Collected data
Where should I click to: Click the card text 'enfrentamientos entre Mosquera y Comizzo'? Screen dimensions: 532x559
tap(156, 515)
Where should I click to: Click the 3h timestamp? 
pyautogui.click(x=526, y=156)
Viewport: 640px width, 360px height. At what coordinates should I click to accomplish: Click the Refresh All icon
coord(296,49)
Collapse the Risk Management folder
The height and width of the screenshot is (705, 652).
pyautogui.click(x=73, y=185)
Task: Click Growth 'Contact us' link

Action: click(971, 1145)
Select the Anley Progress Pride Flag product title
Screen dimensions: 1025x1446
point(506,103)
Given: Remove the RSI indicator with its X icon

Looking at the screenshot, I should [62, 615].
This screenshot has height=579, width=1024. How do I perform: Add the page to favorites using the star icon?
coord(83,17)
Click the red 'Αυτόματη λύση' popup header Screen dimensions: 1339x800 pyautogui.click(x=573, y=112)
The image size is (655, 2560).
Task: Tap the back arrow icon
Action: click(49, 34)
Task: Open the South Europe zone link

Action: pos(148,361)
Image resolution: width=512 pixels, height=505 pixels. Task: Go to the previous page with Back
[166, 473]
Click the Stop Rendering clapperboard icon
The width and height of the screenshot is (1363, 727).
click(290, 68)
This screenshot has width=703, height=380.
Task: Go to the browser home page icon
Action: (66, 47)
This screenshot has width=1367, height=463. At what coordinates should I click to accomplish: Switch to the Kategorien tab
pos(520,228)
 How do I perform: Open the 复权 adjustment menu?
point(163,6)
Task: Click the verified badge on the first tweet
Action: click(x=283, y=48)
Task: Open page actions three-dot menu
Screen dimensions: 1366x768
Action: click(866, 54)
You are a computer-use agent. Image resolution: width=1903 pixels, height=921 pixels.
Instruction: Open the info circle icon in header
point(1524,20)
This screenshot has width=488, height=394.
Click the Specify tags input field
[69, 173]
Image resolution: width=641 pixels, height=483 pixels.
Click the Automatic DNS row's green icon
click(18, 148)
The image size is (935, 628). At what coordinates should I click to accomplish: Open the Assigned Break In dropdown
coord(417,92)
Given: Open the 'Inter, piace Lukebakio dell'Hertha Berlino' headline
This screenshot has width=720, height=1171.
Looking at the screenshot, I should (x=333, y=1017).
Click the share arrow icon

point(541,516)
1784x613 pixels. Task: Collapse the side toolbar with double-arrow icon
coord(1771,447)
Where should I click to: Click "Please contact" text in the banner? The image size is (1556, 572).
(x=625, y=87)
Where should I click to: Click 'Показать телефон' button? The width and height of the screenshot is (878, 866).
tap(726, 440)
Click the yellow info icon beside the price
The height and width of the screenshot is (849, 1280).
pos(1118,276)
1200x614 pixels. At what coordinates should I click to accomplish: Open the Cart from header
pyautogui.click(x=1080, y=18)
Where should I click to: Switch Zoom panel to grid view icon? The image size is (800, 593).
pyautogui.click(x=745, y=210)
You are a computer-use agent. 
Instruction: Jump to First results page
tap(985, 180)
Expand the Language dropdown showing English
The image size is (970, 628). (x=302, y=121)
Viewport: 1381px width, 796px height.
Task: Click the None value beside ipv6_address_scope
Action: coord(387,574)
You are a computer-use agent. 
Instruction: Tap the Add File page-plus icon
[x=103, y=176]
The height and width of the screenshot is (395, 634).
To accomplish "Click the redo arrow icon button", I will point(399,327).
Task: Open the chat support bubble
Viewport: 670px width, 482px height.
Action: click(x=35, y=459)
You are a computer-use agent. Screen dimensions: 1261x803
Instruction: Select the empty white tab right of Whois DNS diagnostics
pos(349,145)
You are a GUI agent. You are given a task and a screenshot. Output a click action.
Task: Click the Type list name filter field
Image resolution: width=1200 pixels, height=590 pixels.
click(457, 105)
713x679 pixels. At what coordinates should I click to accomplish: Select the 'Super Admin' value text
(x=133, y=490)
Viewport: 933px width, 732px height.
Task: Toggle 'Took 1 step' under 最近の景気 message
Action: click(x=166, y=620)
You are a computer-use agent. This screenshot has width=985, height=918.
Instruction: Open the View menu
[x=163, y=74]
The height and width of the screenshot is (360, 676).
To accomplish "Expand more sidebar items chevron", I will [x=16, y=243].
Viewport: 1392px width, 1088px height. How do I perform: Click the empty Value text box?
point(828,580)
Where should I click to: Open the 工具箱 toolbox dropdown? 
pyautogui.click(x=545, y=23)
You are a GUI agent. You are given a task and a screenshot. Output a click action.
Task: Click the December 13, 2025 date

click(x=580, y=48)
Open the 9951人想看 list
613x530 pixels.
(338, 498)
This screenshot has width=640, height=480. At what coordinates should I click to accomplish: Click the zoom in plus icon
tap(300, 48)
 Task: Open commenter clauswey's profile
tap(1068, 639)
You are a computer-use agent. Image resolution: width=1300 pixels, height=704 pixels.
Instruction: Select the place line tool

> _Work request_: Restate each record exactly as written.

> _Result of this task_:
Where should I click to: Click the card text 'enfrentamientos entre Mosquera y Comizzo'? Screen dimensions: 532x559
tap(156, 515)
Where should I click to: Click the 3h timestamp? 
pyautogui.click(x=526, y=156)
Viewport: 640px width, 360px height. At what coordinates should I click to accomplish: Click the Refresh All icon
coord(296,49)
Collapse the Risk Management folder
The height and width of the screenshot is (705, 652).
pyautogui.click(x=73, y=185)
Task: Click Growth 'Contact us' link

Action: click(971, 1145)
Select the Anley Progress Pride Flag product title
Screen dimensions: 1025x1446
point(506,103)
Given: Remove the RSI indicator with its X icon

Looking at the screenshot, I should [62, 615].
This screenshot has height=579, width=1024. How do I perform: Add the page to favorites using the star icon?
coord(83,17)
Click the red 'Αυτόματη λύση' popup header Screen dimensions: 1339x800 pyautogui.click(x=573, y=112)
The image size is (655, 2560).
Task: Tap the back arrow icon
Action: click(49, 34)
Task: Open the South Europe zone link

Action: pos(148,361)
Image resolution: width=512 pixels, height=505 pixels. Task: Go to the previous page with Back
[166, 473]
Click the Stop Rendering clapperboard icon
The width and height of the screenshot is (1363, 727).
click(290, 68)
This screenshot has width=703, height=380.
Task: Go to the browser home page icon
Action: (66, 47)
This screenshot has width=1367, height=463. At what coordinates should I click to accomplish: Switch to the Kategorien tab
pos(520,228)
 How do I perform: Open the 复权 adjustment menu?
point(163,6)
Task: Click the verified badge on the first tweet
Action: click(x=283, y=48)
Task: Open page actions three-dot menu
Screen dimensions: 1366x768
Action: click(866, 54)
You are a computer-use agent. Image resolution: width=1903 pixels, height=921 pixels.
Instruction: Open the info circle icon in header
point(1524,20)
This screenshot has width=488, height=394.
Click the Specify tags input field
[69, 173]
Image resolution: width=641 pixels, height=483 pixels.
Click the Automatic DNS row's green icon
click(18, 148)
The image size is (935, 628). At what coordinates should I click to accomplish: Open the Assigned Break In dropdown
coord(417,92)
Given: Open the 'Inter, piace Lukebakio dell'Hertha Berlino' headline
This screenshot has width=720, height=1171.
Looking at the screenshot, I should (x=333, y=1017).
Click the share arrow icon

point(541,516)
1784x613 pixels. Task: Collapse the side toolbar with double-arrow icon
coord(1771,447)
Where should I click to: Click "Please contact" text in the banner? The image size is (1556, 572).
(x=625, y=87)
Where should I click to: Click 'Показать телефон' button? The width and height of the screenshot is (878, 866).
tap(726, 440)
Click the yellow info icon beside the price
The height and width of the screenshot is (849, 1280).
pos(1118,276)
1200x614 pixels. At what coordinates should I click to accomplish: Open the Cart from header
pyautogui.click(x=1080, y=18)
Where should I click to: Switch Zoom panel to grid view icon? The image size is (800, 593).
pyautogui.click(x=745, y=210)
You are a computer-use agent. 
Instruction: Jump to First results page
tap(985, 180)
Expand the Language dropdown showing English
The image size is (970, 628). (x=302, y=121)
Viewport: 1381px width, 796px height.
Task: Click the None value beside ipv6_address_scope
Action: coord(387,574)
You are a computer-use agent. 
Instruction: Tap the Add File page-plus icon
[x=103, y=176]
The height and width of the screenshot is (395, 634).
To accomplish "Click the redo arrow icon button", I will point(399,327).
Task: Open the chat support bubble
Viewport: 670px width, 482px height.
Action: click(x=35, y=459)
You are a computer-use agent. Screen dimensions: 1261x803
Instruction: Select the empty white tab right of Whois DNS diagnostics
pos(349,145)
You are a GUI agent. You are given a task and a screenshot. Output a click action.
Task: Click the Type list name filter field
Image resolution: width=1200 pixels, height=590 pixels.
click(457, 105)
713x679 pixels. At what coordinates should I click to accomplish: Select the 'Super Admin' value text
(x=133, y=490)
Viewport: 933px width, 732px height.
Task: Toggle 'Took 1 step' under 最近の景気 message
Action: click(x=166, y=620)
You are a computer-use agent. This screenshot has width=985, height=918.
Instruction: Open the View menu
[x=163, y=74]
The height and width of the screenshot is (360, 676).
To accomplish "Expand more sidebar items chevron", I will [x=16, y=243].
Viewport: 1392px width, 1088px height. How do I perform: Click the empty Value text box?
point(828,580)
Where should I click to: Open the 工具箱 toolbox dropdown? 
pyautogui.click(x=545, y=23)
You are a GUI agent. You are given a task and a screenshot. Output a click action.
Task: Click the December 13, 2025 date

click(x=580, y=48)
Open the 9951人想看 list
613x530 pixels.
(338, 498)
This screenshot has width=640, height=480. At what coordinates should I click to accomplish: Click the zoom in plus icon
tap(300, 48)
 Task: Open commenter clauswey's profile
tap(1068, 639)
You are a computer-use agent. Image resolution: width=1300 pixels, height=704 pixels.
Instruction: Select the place line tool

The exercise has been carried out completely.